State Wildlife Management Area in Fayette County, West Virginia

Beury Mountain Wildlife Management Area is located on 9232 acre near Babcock State Park and New River Gorge National River in Fayette County, West Virginia. Beury Mountain's sloping terrain is covered with mixed hardwoods and oak-hickory second growth woodlands overlooking New River Gorge. Camping is not allowed at Beury Mountain WMA, but is available at nearby Babcock State Park.

==Expansion==
In January 2008, The Nature Conservancy and West Virginia Division of Natural Resources announced they had acquired 4584 acre of land adjacent to New River Gorge from Mountain Top Management, Inc. The land, which borders the Gorge for 4.5 mi, was purchased by the Nature Conservancy for $1,000 an acre and leased to the Division of Natural Resources. The State has committed to purchase the land and reimburse the Conservancy over a period of three years. WVDNR has expressed interest in constructing a rifle range and improving habitat along upper Buffalo Creek in the tract.

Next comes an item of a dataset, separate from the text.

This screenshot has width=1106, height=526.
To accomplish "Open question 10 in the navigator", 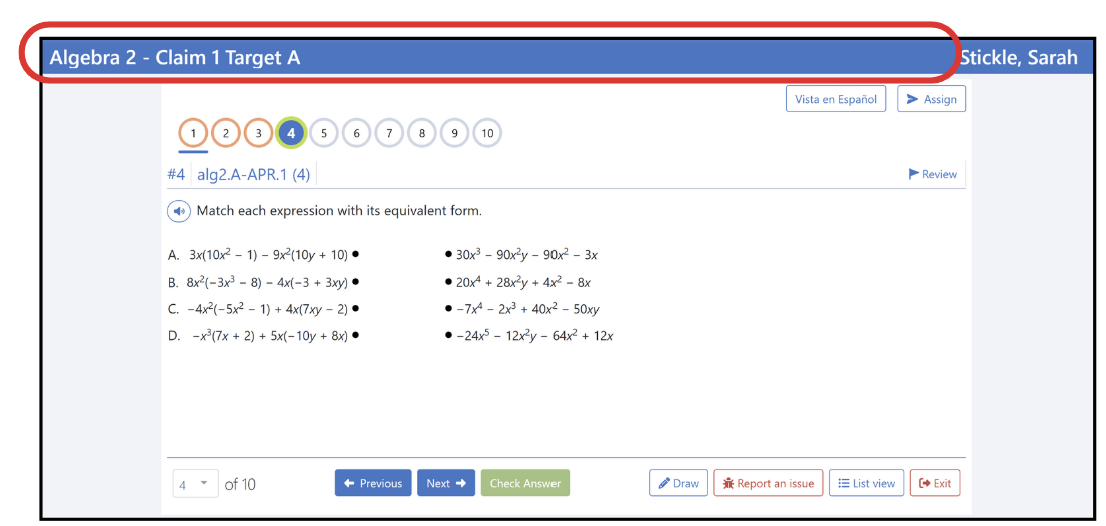I will (487, 133).
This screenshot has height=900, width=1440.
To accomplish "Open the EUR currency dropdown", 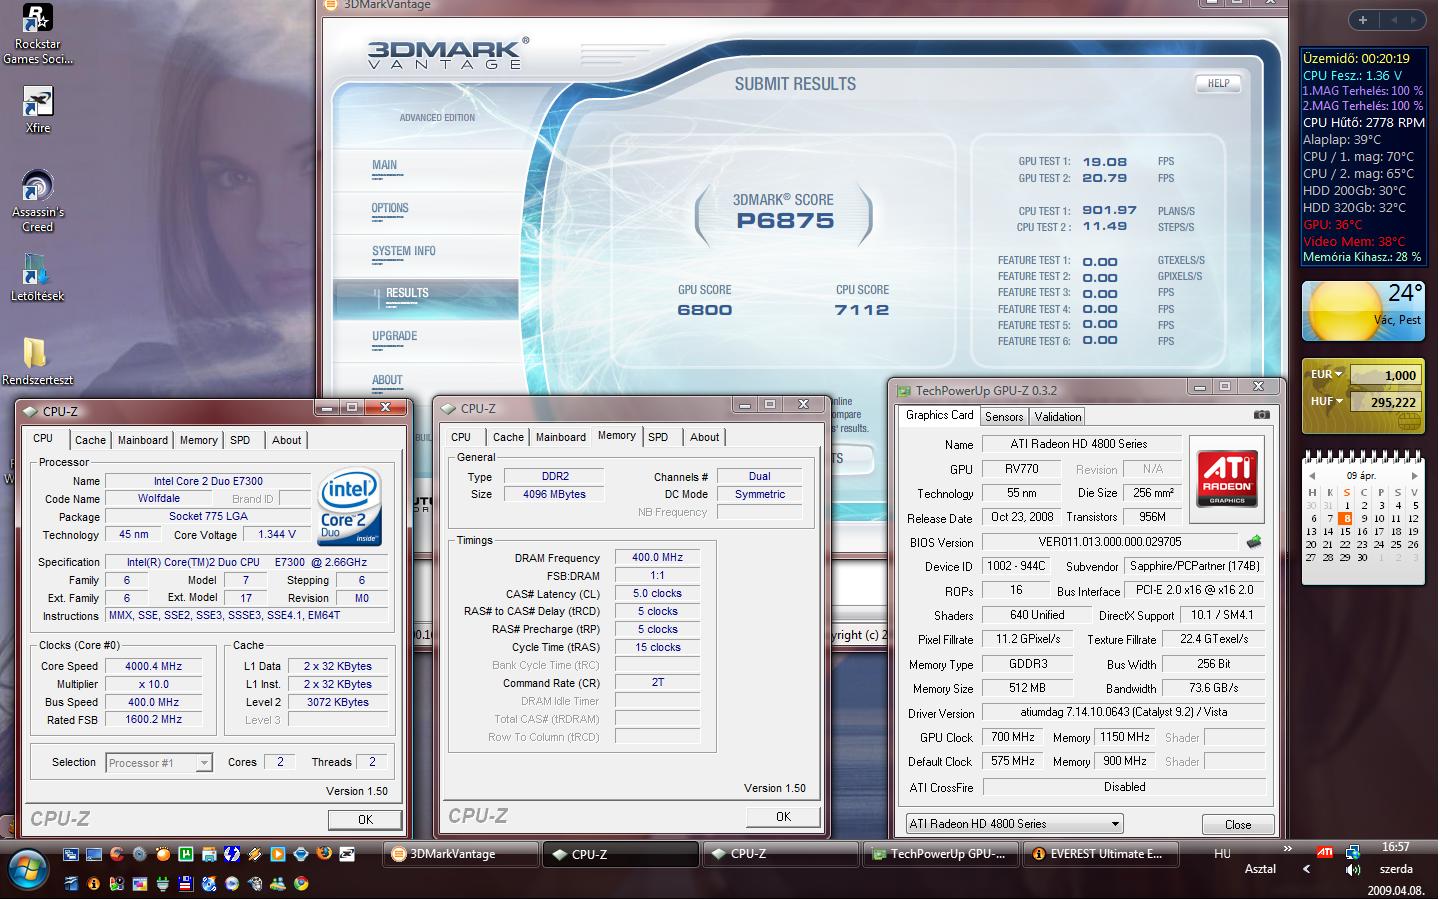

In February 2010, The Nature Conservancy and WVDNR again announced plans for an expansion of Beury Mountain through a new land purchase. In this new agreement, 1585 acre were purchased from Greenbrier Wood Products by The Nature Conservancy. The land borders New River Gorge National River for 6 mi and sits between National Park Service property and the existing WMA land. WVDNR will take title control of the land as it reimburses The Nature Conservancy for the purchase price through 2012.

==Directions==
Beury Mountain WMA is immediately south of Babcock State Park. To reach the area from U.S. Route 60, turn south on WV Route 41 at Lookout, and turn onto Sewell Road (County Road 19/33) and follow 3 mi to the Beury Mountain WMA. Alternatively, take West Virginia Route 41 to Chestnut Knob Road at Layland, and then follow Beury Mountain Road to access the newer tract.

==Hunting==
Hunting opportunities include deer, squirrel, and turkey.